Dave Anderson wrote:
Dave Anderson wrote:
>
> Sachin,
>
> This may require help from the IBM ppc64 people out there,
> but it appears that the issue at hand has something to do
> with the uniprocessor aspect.
>
> Your vmlinux is an SMP kernel, but I'm guessing that the wrong
> choice of "runq" addresses is being made below:
>
> if (symbol_exists("per_cpu__runqueues") &&
> VALID_MEMBER(runqueue_idle)) {
> runqbuf = GETBUF(SIZE(runqueue));
> for (i = 0; i < nr_cpus; i++) {
> if ((kt->flags & SMP) && (kt->flags &
PER_CPU_OFF)) {
> runq = symbol_value("per_cpu__runqueues")
+
> kt->__per_cpu_offset[i];
> } else
> runq = symbol_value("per_cpu__runqueues");
>
> readmem(runq, KVADDR, runqbuf,
> SIZE(runqueue), "runqueues entry
(per_cpu)",
> FAULT_ON_ERROR);
> tasklist[i] = ULONG(runqbuf + OFFSET(runqueue_idle));
> if (IS_KVADDR(tasklist[i]))
> cnt++;
>
> I don't know what your "kt->flags" is showing at the
> decision point above, but if you hack the code and force
> it to select the "other" runq value, does it work OK?
>
> When CONFIG_SMP is not configured into the kernel, then
> the direct value of "per_cpu__runqueues" is used, whereas
> with SMP kernels, the appropriate offset needs to be
> applied.
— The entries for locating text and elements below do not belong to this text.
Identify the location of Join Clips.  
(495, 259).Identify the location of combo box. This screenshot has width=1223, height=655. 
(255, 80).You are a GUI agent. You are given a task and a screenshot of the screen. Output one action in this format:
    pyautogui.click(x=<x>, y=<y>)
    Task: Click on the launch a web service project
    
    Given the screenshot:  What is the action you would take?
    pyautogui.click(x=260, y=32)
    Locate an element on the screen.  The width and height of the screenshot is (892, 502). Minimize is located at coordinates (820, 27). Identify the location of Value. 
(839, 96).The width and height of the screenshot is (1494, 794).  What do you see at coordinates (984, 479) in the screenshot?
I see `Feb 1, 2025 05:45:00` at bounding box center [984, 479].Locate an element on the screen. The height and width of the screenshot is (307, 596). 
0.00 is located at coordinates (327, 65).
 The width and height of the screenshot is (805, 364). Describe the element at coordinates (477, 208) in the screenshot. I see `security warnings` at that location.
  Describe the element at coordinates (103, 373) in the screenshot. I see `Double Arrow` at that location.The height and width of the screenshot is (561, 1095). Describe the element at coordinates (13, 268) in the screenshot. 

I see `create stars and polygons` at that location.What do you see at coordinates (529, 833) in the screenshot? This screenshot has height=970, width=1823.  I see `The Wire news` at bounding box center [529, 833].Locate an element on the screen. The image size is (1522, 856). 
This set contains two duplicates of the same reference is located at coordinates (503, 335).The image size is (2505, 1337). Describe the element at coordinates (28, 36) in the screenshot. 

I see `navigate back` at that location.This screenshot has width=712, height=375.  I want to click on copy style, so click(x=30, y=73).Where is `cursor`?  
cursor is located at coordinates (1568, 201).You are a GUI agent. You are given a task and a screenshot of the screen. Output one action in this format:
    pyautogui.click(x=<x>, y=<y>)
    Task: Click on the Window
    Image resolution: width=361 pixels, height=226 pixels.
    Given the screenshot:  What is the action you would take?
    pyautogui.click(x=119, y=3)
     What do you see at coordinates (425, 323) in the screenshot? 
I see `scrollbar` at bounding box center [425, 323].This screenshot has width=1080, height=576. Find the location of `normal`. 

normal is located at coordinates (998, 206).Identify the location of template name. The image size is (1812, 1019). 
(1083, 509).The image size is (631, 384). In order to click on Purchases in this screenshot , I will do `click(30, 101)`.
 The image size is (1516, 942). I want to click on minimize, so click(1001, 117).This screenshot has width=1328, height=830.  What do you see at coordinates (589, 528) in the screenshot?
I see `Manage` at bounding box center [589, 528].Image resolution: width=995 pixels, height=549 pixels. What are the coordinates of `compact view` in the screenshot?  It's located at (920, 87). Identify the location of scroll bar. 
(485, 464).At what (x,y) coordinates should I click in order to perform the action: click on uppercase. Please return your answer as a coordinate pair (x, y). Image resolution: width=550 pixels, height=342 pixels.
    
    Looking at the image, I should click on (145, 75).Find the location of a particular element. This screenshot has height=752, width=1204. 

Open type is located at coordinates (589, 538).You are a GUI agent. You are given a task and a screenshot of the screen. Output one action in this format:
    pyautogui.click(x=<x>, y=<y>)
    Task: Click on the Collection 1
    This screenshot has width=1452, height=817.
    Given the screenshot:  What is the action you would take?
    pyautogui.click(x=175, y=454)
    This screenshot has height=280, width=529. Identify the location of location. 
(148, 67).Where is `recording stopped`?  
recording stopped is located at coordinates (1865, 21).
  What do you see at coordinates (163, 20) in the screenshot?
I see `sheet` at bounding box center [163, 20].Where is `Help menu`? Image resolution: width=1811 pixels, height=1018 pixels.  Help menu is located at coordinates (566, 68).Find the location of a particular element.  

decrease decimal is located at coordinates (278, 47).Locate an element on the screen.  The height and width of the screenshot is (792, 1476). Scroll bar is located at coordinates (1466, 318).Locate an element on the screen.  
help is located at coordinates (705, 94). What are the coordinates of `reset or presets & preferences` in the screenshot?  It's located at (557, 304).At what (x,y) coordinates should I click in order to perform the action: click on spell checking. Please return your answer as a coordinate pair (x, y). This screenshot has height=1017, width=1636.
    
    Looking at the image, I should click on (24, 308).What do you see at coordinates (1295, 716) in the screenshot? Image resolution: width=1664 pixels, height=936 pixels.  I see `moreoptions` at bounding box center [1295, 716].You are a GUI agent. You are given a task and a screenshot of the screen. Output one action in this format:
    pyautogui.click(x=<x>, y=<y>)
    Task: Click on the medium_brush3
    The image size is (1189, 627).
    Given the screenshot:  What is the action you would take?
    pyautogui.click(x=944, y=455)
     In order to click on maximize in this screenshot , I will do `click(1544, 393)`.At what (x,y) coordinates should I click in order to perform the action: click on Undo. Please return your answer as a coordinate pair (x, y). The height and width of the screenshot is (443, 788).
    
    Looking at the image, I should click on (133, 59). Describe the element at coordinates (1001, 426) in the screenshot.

At least that's how it works (has worked?) with
> the other architectures.
>
> Dave
Looking at ppc64_paca_init(), it appears that this might be
the problem if SMP is not set in kt->flags:
static void
ppc64_paca_init()
{
...
for (i = cpus = 0; i < nr_paca; i++) {
div_t val = div(i, BITS_FOR_LONG);
/*
* CPU online?
*/
if (!(cpu_online_map[val.quot] & (0x1UL << val.rem)))
continue;
readmem(symbol_value("paca") + (i * SIZE(ppc64_paca)),
KVADDR, cpu_paca_buf, SIZE(ppc64_paca),
"paca entry", FAULT_ON_ERROR);
kt->__per_cpu_offset[i] = ULONG(cpu_paca_buf + data_offset);
kt->flags |= PER_CPU_OFF;
cpus++;
}
kt->cpus = cpus;
if (kt->cpus > 1)
kt->flags |= SMP;
}
If SMP is not set coming into this function, and therefore won't
get set above, then the wrong runq pointer would be selected later
on get_idle_threads().
Dave
And then there's this code in kernel_init():
if ((sp1 = symbol_search("__per_cpu_start")) &&
(sp2 = symbol_search("__per_cpu_end")) &&
(sp1->type == 'A') && (sp2->type == 'A')
&&
(sp2->value > sp1->value))
kt->flags |= SMP|PER_CPU_OFF;
On a RHEL5 x86_64:
crash> sym -q __per_cpu_ | grep -e start -e end
ffffffff80603000 (A) __per_cpu_start
ffffffff80607288 (A) __per_cpu_end
crash>
On a RHEL5 x86:
crash> sym -q __per_cpu | grep -e start -e end
c03100a0 (A) __per_cpu_start
c0315ae4 (A) __per_cpu_end
crash>
But on your RHEL5 ppc64 kernel:
# nm -Bn vmlinux | grep __per_cpu
c000000000430100 D __per_cpu_start
c0000000004356f0 D __per_cpu_end
#
So if you remove the two "type == 'A'" qualifiers
from the if statement above, does it work OK?
Dave